SLC37A4-CDG: Mislocalization of the glucose-6-phosphate transporter to the Golgi causes a new congenital disorder of glycosylation

Thorsten Marquardt; Vladimir Bzduch; Max Hogrebe; Stephan Rust; Janine Reunert; Marianne Grüneberg; Julien Park; Nico Callewaert; Robin Lachmann; Yoshinao Wada; Thomas Engel

doi:10.1016/j.ymgmr.2020.100636

SLC37A4-CDG: Mislocalization of the glucose-6-phosphate transporter to the Golgi causes a new congenital disorder of glycosylation

Mol Genet Metab Rep. 2020 Aug 21:25:100636. doi: 10.1016/j.ymgmr.2020.100636. eCollection 2020 Dec.

Authors

Affiliations

¹ University Children's Hospital Münster, Department of General Pediatrics, Münster, Germany.
² Comenius University, National Institute of Children's Diseases, Department of Paediatrics, Limbová 1, 83340 Bratislava, Slovakia.
³ Medical Biotechnology lab, Center for Medical Biotechnology, Technologiepark 71, B-9052 Gent-Zwijnaarde, Belgium.
⁴ Charles Dent Metabolic Unit Box 92, National Hospital for Neurology and Neurosurgery, Queen Square, London WC1N 3BG, UK.
⁵ Osaka Women's and Children's Hospital, Osaka, Japan.

Abstract

Loss-of-function of the glucose-6-phosphate transporter is caused by biallelic mutations in SLC37A4 and leads to glycogen storage disease Ib.

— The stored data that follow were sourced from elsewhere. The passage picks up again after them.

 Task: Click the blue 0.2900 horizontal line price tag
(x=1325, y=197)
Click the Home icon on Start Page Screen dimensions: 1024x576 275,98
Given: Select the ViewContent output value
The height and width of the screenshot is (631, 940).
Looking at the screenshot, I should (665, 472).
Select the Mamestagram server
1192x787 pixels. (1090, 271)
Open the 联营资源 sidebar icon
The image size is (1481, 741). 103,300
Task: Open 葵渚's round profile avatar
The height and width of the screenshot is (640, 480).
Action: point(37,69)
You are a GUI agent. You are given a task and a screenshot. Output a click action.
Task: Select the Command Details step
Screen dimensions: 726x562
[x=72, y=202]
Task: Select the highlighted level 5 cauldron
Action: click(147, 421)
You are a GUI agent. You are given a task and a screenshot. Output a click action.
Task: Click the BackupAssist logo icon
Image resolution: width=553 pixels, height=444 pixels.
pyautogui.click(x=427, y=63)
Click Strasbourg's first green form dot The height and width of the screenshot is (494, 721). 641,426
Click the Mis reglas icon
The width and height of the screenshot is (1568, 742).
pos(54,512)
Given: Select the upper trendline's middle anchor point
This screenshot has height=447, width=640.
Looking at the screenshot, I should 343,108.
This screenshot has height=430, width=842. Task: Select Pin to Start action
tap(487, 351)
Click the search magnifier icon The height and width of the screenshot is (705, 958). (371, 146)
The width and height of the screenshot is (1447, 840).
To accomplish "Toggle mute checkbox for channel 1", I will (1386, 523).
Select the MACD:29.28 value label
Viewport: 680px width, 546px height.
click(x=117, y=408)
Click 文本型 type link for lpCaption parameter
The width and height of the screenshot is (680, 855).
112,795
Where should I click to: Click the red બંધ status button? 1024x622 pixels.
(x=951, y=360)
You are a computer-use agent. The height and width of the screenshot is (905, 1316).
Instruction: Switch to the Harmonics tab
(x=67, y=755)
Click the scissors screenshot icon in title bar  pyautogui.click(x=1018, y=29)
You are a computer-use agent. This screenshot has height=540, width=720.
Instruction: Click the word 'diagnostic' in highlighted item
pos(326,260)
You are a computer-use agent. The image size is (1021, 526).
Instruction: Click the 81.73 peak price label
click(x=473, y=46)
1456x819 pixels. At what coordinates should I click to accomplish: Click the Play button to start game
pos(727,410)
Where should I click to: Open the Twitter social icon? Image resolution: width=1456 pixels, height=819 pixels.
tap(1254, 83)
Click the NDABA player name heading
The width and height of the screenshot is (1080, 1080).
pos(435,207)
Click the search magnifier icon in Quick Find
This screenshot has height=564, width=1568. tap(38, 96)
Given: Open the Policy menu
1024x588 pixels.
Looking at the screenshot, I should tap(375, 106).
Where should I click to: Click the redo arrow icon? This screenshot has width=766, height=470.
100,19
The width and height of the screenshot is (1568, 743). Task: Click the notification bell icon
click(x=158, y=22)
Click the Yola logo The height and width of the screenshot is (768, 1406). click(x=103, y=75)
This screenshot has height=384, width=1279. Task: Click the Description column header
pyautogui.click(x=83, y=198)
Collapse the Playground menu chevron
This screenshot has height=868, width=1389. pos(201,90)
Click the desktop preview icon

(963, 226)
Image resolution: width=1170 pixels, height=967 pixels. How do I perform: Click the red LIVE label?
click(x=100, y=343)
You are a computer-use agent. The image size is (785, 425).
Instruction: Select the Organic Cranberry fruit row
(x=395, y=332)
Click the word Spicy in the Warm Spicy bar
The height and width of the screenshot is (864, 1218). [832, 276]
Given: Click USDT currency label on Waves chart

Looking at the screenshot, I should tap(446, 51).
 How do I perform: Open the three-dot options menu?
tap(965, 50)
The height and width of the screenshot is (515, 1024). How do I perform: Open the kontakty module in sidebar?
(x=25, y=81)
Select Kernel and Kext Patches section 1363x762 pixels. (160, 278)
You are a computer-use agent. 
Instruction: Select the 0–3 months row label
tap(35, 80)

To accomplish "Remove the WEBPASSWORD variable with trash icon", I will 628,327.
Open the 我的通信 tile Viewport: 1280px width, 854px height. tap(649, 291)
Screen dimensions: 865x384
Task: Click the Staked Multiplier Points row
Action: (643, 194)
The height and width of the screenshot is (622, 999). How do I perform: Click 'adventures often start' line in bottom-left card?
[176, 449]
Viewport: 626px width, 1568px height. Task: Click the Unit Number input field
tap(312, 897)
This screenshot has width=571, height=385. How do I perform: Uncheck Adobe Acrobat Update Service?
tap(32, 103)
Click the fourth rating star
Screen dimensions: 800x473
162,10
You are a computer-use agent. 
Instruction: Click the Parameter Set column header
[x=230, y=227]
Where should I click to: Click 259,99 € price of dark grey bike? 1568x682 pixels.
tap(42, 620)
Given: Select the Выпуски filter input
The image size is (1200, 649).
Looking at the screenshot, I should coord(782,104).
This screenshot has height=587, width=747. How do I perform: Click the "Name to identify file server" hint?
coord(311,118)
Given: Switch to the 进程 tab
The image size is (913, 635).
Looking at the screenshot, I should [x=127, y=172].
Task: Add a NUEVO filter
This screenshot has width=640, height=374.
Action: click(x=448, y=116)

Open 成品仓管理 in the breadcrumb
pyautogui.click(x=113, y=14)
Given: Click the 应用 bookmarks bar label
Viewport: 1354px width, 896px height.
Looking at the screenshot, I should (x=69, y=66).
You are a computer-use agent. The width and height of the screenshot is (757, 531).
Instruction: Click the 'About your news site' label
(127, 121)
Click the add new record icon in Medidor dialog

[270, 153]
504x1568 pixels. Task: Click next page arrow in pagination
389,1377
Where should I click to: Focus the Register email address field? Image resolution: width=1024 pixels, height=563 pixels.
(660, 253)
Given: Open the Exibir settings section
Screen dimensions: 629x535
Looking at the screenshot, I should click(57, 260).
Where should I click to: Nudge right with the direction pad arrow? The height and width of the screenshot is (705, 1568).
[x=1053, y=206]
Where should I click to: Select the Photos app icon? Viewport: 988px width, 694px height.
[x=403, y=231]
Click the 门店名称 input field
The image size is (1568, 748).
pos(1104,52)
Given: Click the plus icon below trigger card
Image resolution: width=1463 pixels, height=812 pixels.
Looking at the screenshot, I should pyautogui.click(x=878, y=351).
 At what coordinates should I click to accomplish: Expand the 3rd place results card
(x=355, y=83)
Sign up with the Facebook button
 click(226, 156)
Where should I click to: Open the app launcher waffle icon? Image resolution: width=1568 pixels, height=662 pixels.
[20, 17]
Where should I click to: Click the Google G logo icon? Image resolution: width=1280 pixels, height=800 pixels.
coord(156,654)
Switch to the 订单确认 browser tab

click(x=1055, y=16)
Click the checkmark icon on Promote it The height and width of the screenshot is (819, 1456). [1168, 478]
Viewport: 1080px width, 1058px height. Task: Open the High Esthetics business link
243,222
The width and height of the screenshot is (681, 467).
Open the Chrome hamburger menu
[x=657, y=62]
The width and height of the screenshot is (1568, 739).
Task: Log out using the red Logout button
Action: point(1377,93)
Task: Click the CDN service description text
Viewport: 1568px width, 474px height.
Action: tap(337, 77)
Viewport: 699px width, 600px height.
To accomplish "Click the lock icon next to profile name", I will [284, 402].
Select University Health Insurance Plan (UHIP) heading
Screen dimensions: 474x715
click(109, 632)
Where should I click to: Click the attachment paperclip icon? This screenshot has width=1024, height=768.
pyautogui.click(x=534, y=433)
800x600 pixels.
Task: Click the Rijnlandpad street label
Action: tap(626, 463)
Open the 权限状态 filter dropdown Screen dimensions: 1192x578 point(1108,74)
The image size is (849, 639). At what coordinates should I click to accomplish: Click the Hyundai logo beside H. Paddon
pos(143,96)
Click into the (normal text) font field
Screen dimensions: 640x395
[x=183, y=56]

Here we describe a second disease caused by a single dominant mutation in the same gene. The mutation abolishes the ER retention signal of the transporter and generates a weak Golgi retention signal. Intracellular mislocalization of the transporter leads to a congenital disorder of glycosylation instead of glycogen storage disease.

Keywords: CDG; Glycogen storage disease; Glycosylation; SLC37A4.